The story behind an unique stool

As early as 2016, we were inspired by a designer unknown to us at the time to start working with "upcycling". To think in a new way new when it comes to converting waste into new products is a part of our focus every day. Lilla Snåland is a three-legged stool where 14 offcuts of solid birch wood from our Lilla Åland chair are glued together to make the seat. Lilla Snåland has already received a lot of attention and been nominated for, and received,several awards. This is the True Story behind how it all started as told by our passionate owner and CEO Martin Johansson.

Sometimes thoughts and occasions coincide in an almost inimitable way. You have probably all been through it. You can call it coincidence, but when some form of active choice is included, it feels too easy to describe it that way. When it also seems to happen on several levels, it almost feels a little shady. This is my analysis and recollection of what really happened.


In May 2016, I receive an unusual email from Peter Bernroth, our production manager. He writes that we should agree to meet with a designer completely unknown to us. This has never happened before. Peter tends to be more restrained. But all of a sudden we have a meeting booked with the designer Marie-Louise Hellgren. I soon realize that she works with upcycling, or waste. She comes to Stolab, with her her dog, Holly (?). She has to wait for us in the conference room on the 2nd floor.


Looking back. I've probably started to get a little soft and started to worry more about our planet and what's going on here.
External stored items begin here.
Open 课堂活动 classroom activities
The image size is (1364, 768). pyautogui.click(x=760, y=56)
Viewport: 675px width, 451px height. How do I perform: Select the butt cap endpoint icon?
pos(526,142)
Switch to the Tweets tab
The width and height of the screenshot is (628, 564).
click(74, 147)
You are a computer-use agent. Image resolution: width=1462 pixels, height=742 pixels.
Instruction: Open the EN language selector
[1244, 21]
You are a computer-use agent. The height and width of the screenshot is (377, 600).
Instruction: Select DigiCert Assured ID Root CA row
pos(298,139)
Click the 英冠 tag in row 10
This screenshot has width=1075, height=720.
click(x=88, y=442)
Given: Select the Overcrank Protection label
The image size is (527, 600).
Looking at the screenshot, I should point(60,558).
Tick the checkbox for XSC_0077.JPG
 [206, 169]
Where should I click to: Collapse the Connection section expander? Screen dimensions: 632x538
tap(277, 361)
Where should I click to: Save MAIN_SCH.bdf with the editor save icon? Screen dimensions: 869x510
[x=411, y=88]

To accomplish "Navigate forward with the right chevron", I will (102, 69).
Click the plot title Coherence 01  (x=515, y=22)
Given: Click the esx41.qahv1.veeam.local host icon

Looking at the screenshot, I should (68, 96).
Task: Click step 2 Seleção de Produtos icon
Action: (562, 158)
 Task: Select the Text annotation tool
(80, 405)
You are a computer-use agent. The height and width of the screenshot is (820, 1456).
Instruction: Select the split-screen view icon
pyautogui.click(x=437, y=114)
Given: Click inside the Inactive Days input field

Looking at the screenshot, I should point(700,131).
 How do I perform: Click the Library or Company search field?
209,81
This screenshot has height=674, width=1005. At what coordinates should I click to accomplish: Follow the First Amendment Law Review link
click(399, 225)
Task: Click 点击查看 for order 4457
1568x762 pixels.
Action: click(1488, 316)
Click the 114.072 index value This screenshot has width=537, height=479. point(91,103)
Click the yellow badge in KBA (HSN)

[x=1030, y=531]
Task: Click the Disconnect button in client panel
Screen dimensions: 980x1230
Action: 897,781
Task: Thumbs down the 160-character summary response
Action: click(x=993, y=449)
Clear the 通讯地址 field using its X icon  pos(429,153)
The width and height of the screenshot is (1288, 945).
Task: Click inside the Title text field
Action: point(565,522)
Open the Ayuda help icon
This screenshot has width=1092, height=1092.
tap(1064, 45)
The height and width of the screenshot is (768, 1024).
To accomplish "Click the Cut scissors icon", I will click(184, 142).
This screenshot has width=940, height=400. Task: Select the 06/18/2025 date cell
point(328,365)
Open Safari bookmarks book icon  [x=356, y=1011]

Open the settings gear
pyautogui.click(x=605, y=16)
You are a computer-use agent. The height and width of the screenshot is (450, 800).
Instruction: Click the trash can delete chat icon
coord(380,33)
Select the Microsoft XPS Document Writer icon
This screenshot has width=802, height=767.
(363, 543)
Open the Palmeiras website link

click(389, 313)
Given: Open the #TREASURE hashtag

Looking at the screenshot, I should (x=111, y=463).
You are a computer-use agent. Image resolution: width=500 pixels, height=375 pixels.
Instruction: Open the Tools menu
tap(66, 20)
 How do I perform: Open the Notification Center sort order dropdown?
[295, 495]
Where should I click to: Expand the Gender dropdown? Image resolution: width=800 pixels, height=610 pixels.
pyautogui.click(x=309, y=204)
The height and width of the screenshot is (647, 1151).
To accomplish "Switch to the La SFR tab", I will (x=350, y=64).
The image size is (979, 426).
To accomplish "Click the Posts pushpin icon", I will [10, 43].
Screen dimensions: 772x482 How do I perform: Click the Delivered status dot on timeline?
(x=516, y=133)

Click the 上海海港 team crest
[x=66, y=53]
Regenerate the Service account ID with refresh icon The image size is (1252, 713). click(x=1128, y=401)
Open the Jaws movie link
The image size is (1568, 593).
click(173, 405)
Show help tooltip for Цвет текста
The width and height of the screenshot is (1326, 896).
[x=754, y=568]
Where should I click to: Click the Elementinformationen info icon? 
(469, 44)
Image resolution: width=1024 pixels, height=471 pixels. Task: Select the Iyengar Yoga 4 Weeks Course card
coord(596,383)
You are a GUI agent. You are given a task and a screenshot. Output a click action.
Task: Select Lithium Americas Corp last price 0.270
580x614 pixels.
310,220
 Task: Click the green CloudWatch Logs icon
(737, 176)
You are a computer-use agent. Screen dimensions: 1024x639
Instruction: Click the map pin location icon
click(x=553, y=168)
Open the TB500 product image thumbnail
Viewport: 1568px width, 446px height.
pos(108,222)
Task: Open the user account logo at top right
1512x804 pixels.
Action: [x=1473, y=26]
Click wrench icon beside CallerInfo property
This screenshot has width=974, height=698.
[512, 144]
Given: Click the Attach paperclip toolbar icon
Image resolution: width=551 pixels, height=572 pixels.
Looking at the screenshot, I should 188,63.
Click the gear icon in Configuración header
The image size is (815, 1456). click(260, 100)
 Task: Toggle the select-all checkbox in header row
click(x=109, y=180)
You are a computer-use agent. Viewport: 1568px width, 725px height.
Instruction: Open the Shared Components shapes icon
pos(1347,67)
This began in the summer of 2015, in a meeting with our product range council at Fotografiska in Stockholm. Jacob carved out White's view of sustainability. My analysis was in short that we at Stolab hardly can be considered to have the right to do anything to the environment, which affects my daughter's chances of getting the same conditions as I had. During the autumn, discussions on this theme will continue and the references will continue to come in. How do we recycle the Little Åland that are defective in our production? How can we take back furniture that is faulty at our retailers, use our factory to repair and restore them and then sell again?


Back to MLH. We step out into the factory and after hearing about, among other things, "the true cost", that the woman once gave away everything she owned, she has been vegan (now only sober vegetarian) before it was fashionable, lived without television, given the finger on the rapid consumption and even nowadays is considered normal by her children, we stop in front of our double jet. At this time, just today, seats are being produced for Lilla Åland. Before the operator places the raw material of the seat in the machine, however, he saws off two triangular pieces that otherwise had been pulverized in the machine and become too much dust. This production does not take place every day with us, nor every week. Even though we make at least 15,000 seats in one year. This triangular piece has been a point of discussion with us for decades. Usually in the form of giving us problems. Previous machines that manufactured the seat had a source of error in that the piece, which then had a more wavy shape, often fell down and got stuck in the mechanics or the machine's extraction. Something we have lived with for decades. Many such pieces have been chewed down and there are probably several people who have thought the idea that these should be something to do with. But, never got to it.


It was a coincidence that we stopped right here in the factory at just that time. That MLH saw these waste pieces "produced" and saw the possibility of making something out of them. After having over a thousand triangles sent home to her, work began on MLH's form. A form that was developed together with our furniture carpenter at Stolab. Only a couple of months later, about ten stools were left at Formex in Stockholm and after this the product has been seen on TV (both SVT and TV4), appeared in various newspapers, and been selected for the National Museum's permanent collection. It has become an iconic unique stool.